Let go, without holding a grudge, have a nice day, but don't come back here. Beautiful and moving.
Lying Heart
There is no real party if at some point during the night this song doesn't play. Karina The Little Princess. This song of heartbreak and spite that he released when he separated from The Polish It put her and the song on everyone's lips and turned her into a faithful exponent of the genre, not only of the tropical movement but also of those women who sing about deception.
“Liar, lying heart / You'll regret it when I'm with someone else / And this fool / Is tired of your lies / Being a toy in your life / Another one of your collection / Don't call me / Why do you send me flowers? / Do you want me to forgive you? / If you don't have a heart,” he monologues at the beginning and announces the end: “It's over, your lie is over / It's over and I say enough, enough, enough,” the end of the suffering.
Bachata
It became one of the summer hits, but it's anything but happy. To the rhythm of bachata and reggaeton, Manuel Turizo He brings back emotional moments from his relationship and resigns himself to the fact that there's nothing left to do; he's lost the woman he loved so much but didn't know how to appreciate. And in the process, he mourns her and brings her back to the present in scraps of cheerful postcards.
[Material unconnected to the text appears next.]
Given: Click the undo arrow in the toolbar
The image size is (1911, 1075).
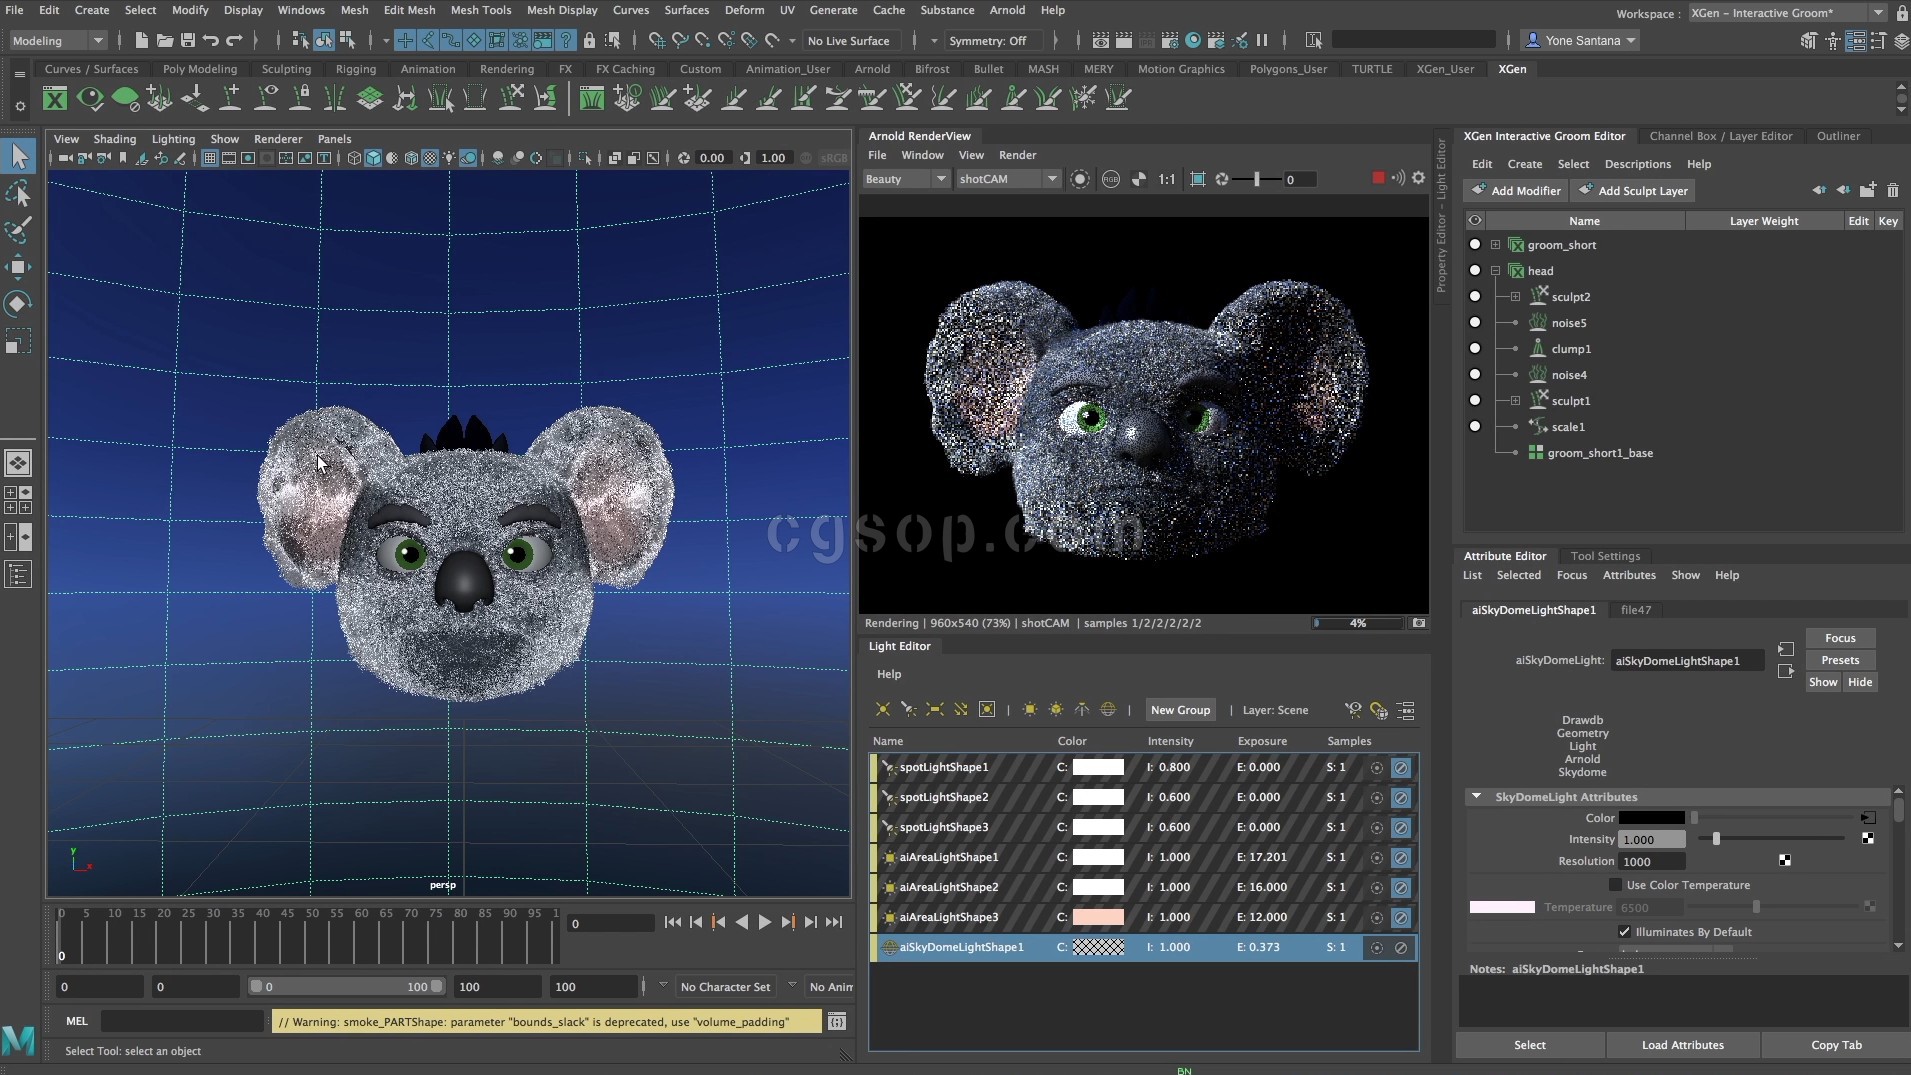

“I blocked you on Insta / But I see your stories on another account / I deleted your number / I don't know why if I know it by heart / You hurt me / And that's how I miss you / And although I know that one day I'm going to forget you / I still haven't / It's complicated / I like to remember everything we did,” he sings while in the official video clip he drives a van touring the places they used to visit together.
“I'm driving through the streets where you kissed me / Listening to the songs you once dedicated to me / I'd tell you to come back, but you can't ask for that / I'd rather ask God to take care of me,” she repeats in the chorus. A dignified retreat.
Hawaii
Same genre as the previous one but in a different tone, Maluma He warns his ex that there is probably nothing real after him and that everything he can experience is nothing more and nothing less... than for the photo on social media.
“You may not need anything, apparently nothing / Hawaii on vacation, my congratulations / What you post on Instagram is very nice / So I can see how well you're doing, but you're hurting yourself / Because love can't be bought,” he says, spiteful, and adds, in a manner of oath and curse: “Lie to all your followers / Tell them that times are better now / I don't believe that when I call you you'll ignore me / If after me there will be no more love.”
This song raised a storm because he dedicated it to his ex-girlfriend. Natalia Barulich, who shortly after separating from him confessed her relationship with Neymar, an event that devastated the singer because he considered him a friend. And while the newlywed couple enjoyed an ideal life, full of luxuries and good times, Maluma felt she hadn't forgotten him yet.
Eye hate U
On this topic and as a kind of trial, Prince It recreates the end of a troubled relationship. “After everything we'd been through together / You gave your body to someone else in the name of fun / I hope you had a baby / And if not... cry,” she says.
“You’re charged with two counts of breaking your heart / In the first degree / I don’t care about anyone else / My main concern is you and me / Your Honor, may I call my only witness to the stand? / A girl who knows damn well she didn’t have no goddamn business / I know what you did, how you did it, and… who you did it with?” he says, judging her for breaking his heart.